Introduce interfaces for compressing and decompressing log files
Change-Id: Ia7da3f840a1780a04203f1c312447b50b142a5a3
diff --git a/aos/events/logging/logfile_utils.h b/aos/events/logging/logfile_utils.h
index 9534860..f64881c 100644
--- a/aos/events/logging/logfile_utils.h
+++ b/aos/events/logging/logfile_utils.h
@@ -15,12 +15,14 @@
#include <vector>
#include "absl/types/span.h"
+#include "aos/containers/resizeable_buffer.h"
#include "aos/events/event_loop.h"
+#include "aos/events/logging/buffer_encoder.h"
#include "aos/events/logging/logger_generated.h"
+#include "aos/flatbuffers.h"
#include "flatbuffers/flatbuffers.h"
-namespace aos {
-namespace logger {
+namespace aos::logger {
enum class LogType : uint8_t {
// The message originated on this node and should be logged here.
@@ -37,10 +39,11 @@
};
// This class manages efficiently writing a sequence of detached buffers to a
-// file. It queues them up and batches the write operation.
+// file. It encodes them, queues them up, and batches the write operation.

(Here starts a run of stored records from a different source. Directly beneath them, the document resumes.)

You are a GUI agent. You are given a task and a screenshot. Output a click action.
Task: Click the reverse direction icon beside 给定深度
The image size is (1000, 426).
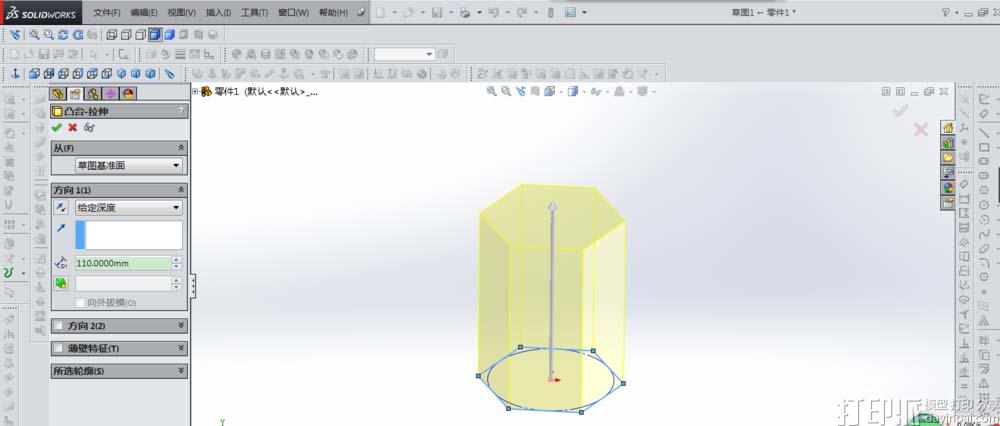[60, 207]
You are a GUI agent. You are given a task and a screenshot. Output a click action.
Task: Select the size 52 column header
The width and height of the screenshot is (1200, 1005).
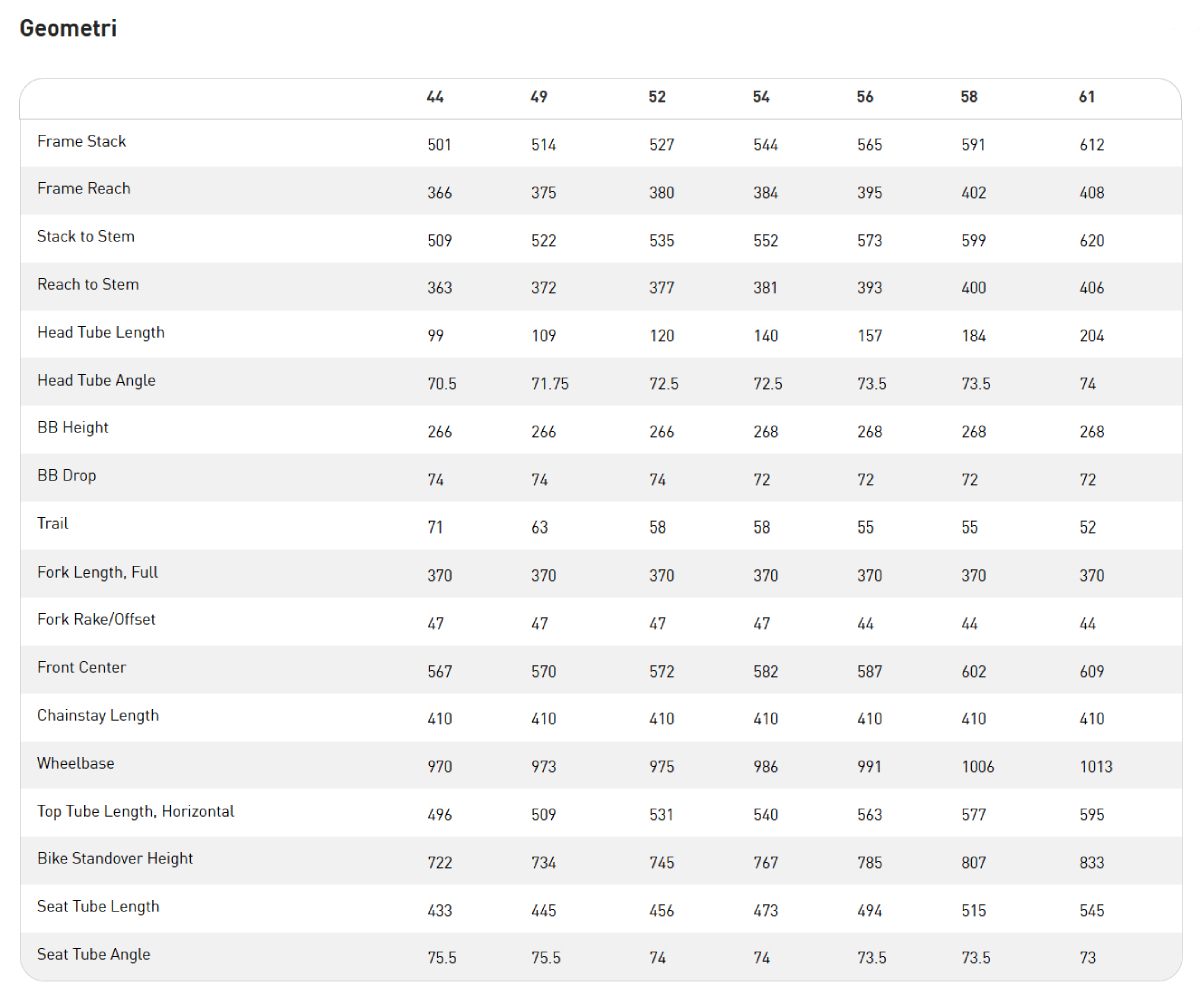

class DetachedBufferWriter {
public:
- DetachedBufferWriter(std::string_view filename);
+ DetachedBufferWriter(std::string_view filename,
+ std::unique_ptr<DetachedBufferEncoder> encoder);
DetachedBufferWriter(DetachedBufferWriter &&other);
DetachedBufferWriter(const DetachedBufferWriter &) = delete;
@@ -55,39 +58,86 @@
// it. The main use case is updating start times after a log file starts.
void RewriteLocation(off64_t offset, absl::Span<const uint8_t> data);
- // TODO(austin): Snappy compress the log file if it ends with .snappy!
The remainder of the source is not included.